- **Source text**:
=======
Background & Summary

The West Nile virus (WNV) is an arbovirus belonging to the Flaviviridae family, first isolated in 1937 in Uganda, specifically in the West Nile district1. It is known to cause West Nile fever, an infectious disease that can present asymptomatically or with variable symptoms, which can lead to severe forms involving the central nervous system1. Transmission of the virus occurs primarily through the bite of infected mosquitoes, particularly the Culex species, generally known as the common house mosquito. These mosquitoes become infected by feeding on viremic birds, which act as reservoirs for the virus.

At the same time, humans, horses, and other mammals are occasional dead-end hosts, typically developing low and transitory viremia which is not considered to be sufficient to infect competent mosquito species, and are therefore not thought to play a role in the subsequent spread of the virus.

Although human-to-human transmission does not occur through direct contact, it is possible through organ transplants, blood transfusions, and during pregnancy2. West Nile virus infection in humans is asymptomatic in about 80% of the cases. About 20% of the infected individuals experience mild flu-like symptoms, such as fever, headache, fatigue, muscle aches, nausea, and vomiting. In rare cases, symptoms can progress to more severe forms, such as encephalitis or meningitis, occurring in approximately 1 in 150 cases. Severe symptoms are more common among elderly adults or individuals with compromised immune systems3.

In Italy, West Nile virus (WNV) was first detected in 1998 in horses in the Tuscany region, with no reported clinical cases in humans4. In 2001, a multi-species surveillance plan was implemented, incorporating monitoring of wild bird mortality, mosquito collection, and repeated testing of sentinel animals to detect potential introduction or circulation of WNV and to track the spread of the infection.

A decade later, in 2008, a widespread WNV outbreak occurred in northern Italy, particularly across the Po Valley—the country’s largest plain—affecting the Emilia-Romagna, Veneto, and Lombardy regions5. Since 2008, WNV has exhibited persistent and intensified circulation in various areas of Italy6,7,8.

Culex pipiens was identified as the primary vector comprising 81.4% of the analyzed specimens9.

Since 2016, an integrated approach has been adopted, coordinating veterinary and human surveillance activities under a unified national plan (One Health Surveillance)10. Surveillance efforts on animals (birds and poultry) and mosquito are mainly aimed at enabling early detection of viral circulation6,11,12. Once WNV is identified, specific measures are implemented at the provincial level, including blood and organ safety protocols and mosquito control interventions. The surveillance plan is reviewed annually based on observed changes in the geographical distribution and circulation of WNV10,13.

Some studies in the literature have analyzed the spread of the virus on the Italian territory using artificial intelligence techniques. Calderolo et al.14 developed a machine learning model to predict human positive cases of WNV based on satellite data. Another similar study by Bonicelli et al.15, which used graph neural networks and Earth observation data, aimed to predict the positivity, in birds and mosquitoes, of a pixel. Marco Mingione et al. have also provided a dataset containing all the causes of WNV cases recorded and published in the annual reports between 2012 and 202416,17.
=======
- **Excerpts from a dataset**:
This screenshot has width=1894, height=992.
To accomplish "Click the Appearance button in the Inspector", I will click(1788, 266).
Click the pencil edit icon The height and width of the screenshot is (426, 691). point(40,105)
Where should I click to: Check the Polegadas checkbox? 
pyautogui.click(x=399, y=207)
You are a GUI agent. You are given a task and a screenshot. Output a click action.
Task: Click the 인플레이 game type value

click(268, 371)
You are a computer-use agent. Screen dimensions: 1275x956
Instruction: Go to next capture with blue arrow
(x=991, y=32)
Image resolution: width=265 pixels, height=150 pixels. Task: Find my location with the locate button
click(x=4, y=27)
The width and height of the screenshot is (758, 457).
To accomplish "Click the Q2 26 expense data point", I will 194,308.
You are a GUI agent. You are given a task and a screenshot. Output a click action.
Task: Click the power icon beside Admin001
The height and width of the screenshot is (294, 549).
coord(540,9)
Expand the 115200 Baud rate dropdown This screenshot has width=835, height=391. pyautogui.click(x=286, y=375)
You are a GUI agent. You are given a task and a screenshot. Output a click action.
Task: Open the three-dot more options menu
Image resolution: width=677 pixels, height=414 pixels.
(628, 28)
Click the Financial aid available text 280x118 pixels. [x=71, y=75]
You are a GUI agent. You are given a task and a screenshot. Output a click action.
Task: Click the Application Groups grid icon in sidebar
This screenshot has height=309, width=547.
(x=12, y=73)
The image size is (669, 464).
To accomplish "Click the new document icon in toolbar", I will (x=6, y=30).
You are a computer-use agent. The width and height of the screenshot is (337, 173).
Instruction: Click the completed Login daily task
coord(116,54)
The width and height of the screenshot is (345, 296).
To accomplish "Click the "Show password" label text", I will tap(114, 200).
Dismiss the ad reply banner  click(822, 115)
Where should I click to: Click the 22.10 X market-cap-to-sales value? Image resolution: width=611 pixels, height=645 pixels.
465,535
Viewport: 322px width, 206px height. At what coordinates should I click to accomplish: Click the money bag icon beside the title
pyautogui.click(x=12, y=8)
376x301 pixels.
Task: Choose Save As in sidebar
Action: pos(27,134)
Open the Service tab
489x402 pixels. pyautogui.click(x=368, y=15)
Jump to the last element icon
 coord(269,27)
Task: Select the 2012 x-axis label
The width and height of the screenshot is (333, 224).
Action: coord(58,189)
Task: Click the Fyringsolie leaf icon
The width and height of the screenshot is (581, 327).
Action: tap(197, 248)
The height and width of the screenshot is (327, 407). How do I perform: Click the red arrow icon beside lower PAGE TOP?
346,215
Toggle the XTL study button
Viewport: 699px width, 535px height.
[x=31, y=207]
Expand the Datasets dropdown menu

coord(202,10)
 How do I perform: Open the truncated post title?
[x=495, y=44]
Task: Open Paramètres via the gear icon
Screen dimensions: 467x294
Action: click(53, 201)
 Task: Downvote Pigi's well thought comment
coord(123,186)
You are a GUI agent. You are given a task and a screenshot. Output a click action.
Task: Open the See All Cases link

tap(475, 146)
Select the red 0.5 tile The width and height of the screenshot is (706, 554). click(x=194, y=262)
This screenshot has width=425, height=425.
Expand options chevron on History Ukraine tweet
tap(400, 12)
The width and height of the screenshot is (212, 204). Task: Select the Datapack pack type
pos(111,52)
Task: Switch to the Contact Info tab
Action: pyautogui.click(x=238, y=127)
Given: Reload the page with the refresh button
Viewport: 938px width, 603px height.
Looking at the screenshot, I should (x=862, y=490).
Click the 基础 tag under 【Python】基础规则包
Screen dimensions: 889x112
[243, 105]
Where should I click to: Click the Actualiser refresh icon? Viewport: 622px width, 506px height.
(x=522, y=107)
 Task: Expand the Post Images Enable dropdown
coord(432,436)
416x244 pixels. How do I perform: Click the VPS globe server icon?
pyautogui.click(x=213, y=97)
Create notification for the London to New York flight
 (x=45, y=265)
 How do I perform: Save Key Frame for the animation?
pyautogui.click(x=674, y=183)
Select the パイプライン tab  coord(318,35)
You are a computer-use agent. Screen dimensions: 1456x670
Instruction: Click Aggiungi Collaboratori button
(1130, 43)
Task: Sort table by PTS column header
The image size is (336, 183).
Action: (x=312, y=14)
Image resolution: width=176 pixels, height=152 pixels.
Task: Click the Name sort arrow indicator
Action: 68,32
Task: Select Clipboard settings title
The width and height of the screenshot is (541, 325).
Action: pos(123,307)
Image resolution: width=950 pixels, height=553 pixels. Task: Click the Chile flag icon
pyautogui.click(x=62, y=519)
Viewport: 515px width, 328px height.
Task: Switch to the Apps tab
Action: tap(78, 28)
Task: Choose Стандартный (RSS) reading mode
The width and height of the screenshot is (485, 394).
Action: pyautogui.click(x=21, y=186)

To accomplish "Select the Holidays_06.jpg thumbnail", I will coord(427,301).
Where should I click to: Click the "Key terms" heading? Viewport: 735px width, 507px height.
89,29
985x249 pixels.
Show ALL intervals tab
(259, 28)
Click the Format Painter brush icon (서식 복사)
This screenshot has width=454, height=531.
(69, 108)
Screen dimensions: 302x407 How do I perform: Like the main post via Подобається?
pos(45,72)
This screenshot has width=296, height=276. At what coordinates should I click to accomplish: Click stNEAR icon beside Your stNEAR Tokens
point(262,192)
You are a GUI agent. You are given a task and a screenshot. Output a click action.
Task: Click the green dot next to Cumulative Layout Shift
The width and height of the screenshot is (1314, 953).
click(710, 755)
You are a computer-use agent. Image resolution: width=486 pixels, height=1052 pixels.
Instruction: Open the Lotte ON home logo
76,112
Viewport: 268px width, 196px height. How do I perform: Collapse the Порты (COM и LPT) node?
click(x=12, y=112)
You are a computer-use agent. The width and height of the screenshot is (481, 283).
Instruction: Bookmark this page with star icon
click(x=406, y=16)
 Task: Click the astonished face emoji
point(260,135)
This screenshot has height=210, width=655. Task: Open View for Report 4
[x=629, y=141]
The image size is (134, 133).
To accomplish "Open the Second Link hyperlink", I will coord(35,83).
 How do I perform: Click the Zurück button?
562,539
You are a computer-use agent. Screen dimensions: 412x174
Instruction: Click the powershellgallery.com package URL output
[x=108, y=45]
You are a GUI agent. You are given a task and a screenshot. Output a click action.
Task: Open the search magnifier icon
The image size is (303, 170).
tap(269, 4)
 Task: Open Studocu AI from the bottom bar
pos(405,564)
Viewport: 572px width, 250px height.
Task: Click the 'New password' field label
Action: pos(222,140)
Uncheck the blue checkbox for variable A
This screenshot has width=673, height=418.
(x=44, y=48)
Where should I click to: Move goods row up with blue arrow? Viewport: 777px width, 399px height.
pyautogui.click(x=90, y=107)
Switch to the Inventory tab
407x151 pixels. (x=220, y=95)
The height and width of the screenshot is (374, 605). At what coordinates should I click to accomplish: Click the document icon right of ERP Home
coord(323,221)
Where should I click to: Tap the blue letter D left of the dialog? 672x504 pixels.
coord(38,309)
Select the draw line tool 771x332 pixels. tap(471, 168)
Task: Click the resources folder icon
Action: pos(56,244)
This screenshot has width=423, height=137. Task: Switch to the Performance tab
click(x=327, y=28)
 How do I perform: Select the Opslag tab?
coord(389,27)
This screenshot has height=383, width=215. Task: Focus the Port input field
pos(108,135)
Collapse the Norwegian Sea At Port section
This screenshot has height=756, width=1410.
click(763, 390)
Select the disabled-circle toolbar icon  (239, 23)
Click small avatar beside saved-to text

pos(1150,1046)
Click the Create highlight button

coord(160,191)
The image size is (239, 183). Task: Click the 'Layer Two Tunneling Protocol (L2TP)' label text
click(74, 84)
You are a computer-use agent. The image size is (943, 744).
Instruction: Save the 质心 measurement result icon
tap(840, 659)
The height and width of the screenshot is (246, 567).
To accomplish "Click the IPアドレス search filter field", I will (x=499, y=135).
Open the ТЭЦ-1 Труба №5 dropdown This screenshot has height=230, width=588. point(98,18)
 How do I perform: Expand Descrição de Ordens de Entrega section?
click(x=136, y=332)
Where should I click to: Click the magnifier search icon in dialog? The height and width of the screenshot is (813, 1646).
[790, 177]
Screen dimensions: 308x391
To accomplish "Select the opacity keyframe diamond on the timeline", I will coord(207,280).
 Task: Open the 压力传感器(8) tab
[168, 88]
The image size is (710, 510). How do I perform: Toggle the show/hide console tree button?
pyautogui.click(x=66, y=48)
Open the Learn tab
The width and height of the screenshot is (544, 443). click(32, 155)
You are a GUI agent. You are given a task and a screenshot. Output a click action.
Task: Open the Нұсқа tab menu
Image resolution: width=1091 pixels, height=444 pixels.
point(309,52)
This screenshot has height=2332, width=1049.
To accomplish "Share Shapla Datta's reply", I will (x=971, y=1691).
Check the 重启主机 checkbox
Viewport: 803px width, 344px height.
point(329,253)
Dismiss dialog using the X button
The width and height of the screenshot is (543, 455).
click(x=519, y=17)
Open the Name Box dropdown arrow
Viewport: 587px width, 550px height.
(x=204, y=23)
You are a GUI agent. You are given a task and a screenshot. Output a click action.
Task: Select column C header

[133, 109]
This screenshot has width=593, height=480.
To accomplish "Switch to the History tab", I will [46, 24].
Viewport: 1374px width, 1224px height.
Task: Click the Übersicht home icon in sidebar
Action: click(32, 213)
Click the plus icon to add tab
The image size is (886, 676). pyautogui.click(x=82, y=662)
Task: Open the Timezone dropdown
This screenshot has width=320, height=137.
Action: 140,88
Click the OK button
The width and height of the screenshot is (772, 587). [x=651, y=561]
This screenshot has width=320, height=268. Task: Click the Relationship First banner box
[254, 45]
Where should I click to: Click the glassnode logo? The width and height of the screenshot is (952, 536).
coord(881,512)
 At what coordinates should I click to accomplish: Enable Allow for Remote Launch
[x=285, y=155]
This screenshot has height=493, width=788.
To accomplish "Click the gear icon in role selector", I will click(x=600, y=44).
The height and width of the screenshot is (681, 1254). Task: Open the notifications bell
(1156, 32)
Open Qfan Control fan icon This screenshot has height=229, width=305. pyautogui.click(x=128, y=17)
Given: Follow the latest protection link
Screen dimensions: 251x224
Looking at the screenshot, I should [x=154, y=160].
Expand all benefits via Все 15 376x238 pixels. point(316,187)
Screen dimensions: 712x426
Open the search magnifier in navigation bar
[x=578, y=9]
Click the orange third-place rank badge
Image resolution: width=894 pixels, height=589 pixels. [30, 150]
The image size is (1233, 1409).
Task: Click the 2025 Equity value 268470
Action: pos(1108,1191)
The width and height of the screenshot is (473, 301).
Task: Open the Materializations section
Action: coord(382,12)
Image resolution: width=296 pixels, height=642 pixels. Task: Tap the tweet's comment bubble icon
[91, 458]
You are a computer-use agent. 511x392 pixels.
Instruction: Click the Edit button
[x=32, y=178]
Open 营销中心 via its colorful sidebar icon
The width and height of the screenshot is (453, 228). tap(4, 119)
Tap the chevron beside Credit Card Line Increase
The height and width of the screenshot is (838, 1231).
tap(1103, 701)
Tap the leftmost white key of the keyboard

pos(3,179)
=======
- **What you need to do**:
#1 Answer these questions using the West Nile virus text.
(a) In what year, region, and animals was West Nile virus first detected in Italy?
(b) What percentage of the analyzed specimens did Culex pipiens make up?
(c) In roughly what proportion of infections do symptoms progress to encephalitis or meningitis?
#2 Write the next part of the West Nile virus text, starting after its final sentence.

- **Answers**:
#1
(a) In 1998, in the Tuscany region, in horses.
(b) 81.4%.
(c) Approximately 1 in 150 cases.

#2
In Italy, apart from the seasonal reports of the ISS10 and the dataset compiled by Mingione et al., there is no archive of epidemiological information on WNV. Although these studies and the previously cited papers provide or directly use the number of positive WNV cases, standardised indices are instead of particular interest for epidemiological studies and could provide additional information to better understand the spread of the virus.

In our study, we present a 13-year data set (2012-2024) containing standardized incidence rates (SIR) for West Nile virus at the level of Italian provinces. Throughout, “provinces” refer to NUTS-3 administrative units (ISTAT denominations). This indicator, which is frequently used in epidemiological studies18, allows a direct comparison of the incidence rate of a province with the chosen reference standard, defined as the set of provinces recording at least one human case in that year.

Our goal was to provide a valuable tool for local and national stakeholders and researchers, enabling them not only to monitor the evolution of the virus but also to understand the potential causes of its spread. Figure 1 shows the SIR values calculated for the years 2012 and 2023 at the Italian provincial level. This comparison illustrates how the number of provinces affected by WNV cases has increased over time. The SIR dataset can be found on the Dryad public data repository and all the source data19.

Fig. 1
Fig. 1
Full size image

Geographical distribution of Standardized Incidence Ratio for WNV for year 2012 (panel A) and 2023 (panel B) at provincial Italian level.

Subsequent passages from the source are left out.